◆ What to do ◆
Please give the records below back in full, exactly as shown.
□ □ □
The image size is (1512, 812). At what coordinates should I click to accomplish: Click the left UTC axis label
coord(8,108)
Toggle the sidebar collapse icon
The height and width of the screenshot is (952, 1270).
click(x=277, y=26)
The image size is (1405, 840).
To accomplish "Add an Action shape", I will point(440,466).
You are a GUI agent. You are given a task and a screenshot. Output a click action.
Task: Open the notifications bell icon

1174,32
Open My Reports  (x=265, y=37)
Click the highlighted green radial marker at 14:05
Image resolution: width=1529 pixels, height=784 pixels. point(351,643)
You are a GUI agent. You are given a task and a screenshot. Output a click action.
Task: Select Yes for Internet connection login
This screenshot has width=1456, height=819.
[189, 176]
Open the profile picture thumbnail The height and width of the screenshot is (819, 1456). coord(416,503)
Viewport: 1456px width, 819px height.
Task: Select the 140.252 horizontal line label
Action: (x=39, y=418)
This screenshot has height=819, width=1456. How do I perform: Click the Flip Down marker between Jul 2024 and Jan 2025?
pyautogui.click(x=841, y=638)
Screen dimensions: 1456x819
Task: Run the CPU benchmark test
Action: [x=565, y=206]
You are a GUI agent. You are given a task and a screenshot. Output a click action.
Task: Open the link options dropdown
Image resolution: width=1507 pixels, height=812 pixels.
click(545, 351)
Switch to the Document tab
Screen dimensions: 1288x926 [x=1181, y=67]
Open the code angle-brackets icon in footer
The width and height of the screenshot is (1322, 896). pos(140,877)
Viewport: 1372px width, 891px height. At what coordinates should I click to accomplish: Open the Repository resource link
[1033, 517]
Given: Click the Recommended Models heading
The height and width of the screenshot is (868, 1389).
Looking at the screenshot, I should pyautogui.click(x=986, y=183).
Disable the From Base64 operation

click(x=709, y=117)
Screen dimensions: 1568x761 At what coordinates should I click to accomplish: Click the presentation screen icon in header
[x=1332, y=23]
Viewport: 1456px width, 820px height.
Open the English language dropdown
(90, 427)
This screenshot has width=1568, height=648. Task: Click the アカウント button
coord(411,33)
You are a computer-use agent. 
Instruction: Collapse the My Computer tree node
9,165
□ □ □
◆ Solved problem ◆
The image size is (1512, 812). At what coordinates should I click to accomplish: Click the left UTC axis label
coord(8,108)
Toggle the sidebar collapse icon
The height and width of the screenshot is (952, 1270).
click(x=277, y=26)
The image size is (1405, 840).
To accomplish "Add an Action shape", I will point(440,466).
You are a GUI agent. You are given a task and a screenshot. Output a click action.
Task: Open the notifications bell icon

1174,32
Open My Reports  (x=265, y=37)
Click the highlighted green radial marker at 14:05
Image resolution: width=1529 pixels, height=784 pixels. point(351,643)
You are a GUI agent. You are given a task and a screenshot. Output a click action.
Task: Select Yes for Internet connection login
This screenshot has width=1456, height=819.
[189, 176]
Open the profile picture thumbnail The height and width of the screenshot is (819, 1456). coord(416,503)
Viewport: 1456px width, 819px height.
Task: Select the 140.252 horizontal line label
Action: (x=39, y=418)
This screenshot has height=819, width=1456. How do I perform: Click the Flip Down marker between Jul 2024 and Jan 2025?
pyautogui.click(x=841, y=638)
Screen dimensions: 1456x819
Task: Run the CPU benchmark test
Action: [x=565, y=206]
You are a GUI agent. You are given a task and a screenshot. Output a click action.
Task: Open the link options dropdown
Image resolution: width=1507 pixels, height=812 pixels.
click(545, 351)
Switch to the Document tab
Screen dimensions: 1288x926 [x=1181, y=67]
Open the code angle-brackets icon in footer
The width and height of the screenshot is (1322, 896). pos(140,877)
Viewport: 1372px width, 891px height. At what coordinates should I click to accomplish: Open the Repository resource link
[1033, 517]
Given: Click the Recommended Models heading
The height and width of the screenshot is (868, 1389).
Looking at the screenshot, I should pyautogui.click(x=986, y=183).
Disable the From Base64 operation

click(x=709, y=117)
Screen dimensions: 1568x761 At what coordinates should I click to accomplish: Click the presentation screen icon in header
[x=1332, y=23]
Viewport: 1456px width, 820px height.
Open the English language dropdown
(90, 427)
This screenshot has width=1568, height=648. Task: Click the アカウント button
coord(411,33)
You are a computer-use agent. 
Instruction: Collapse the My Computer tree node
9,165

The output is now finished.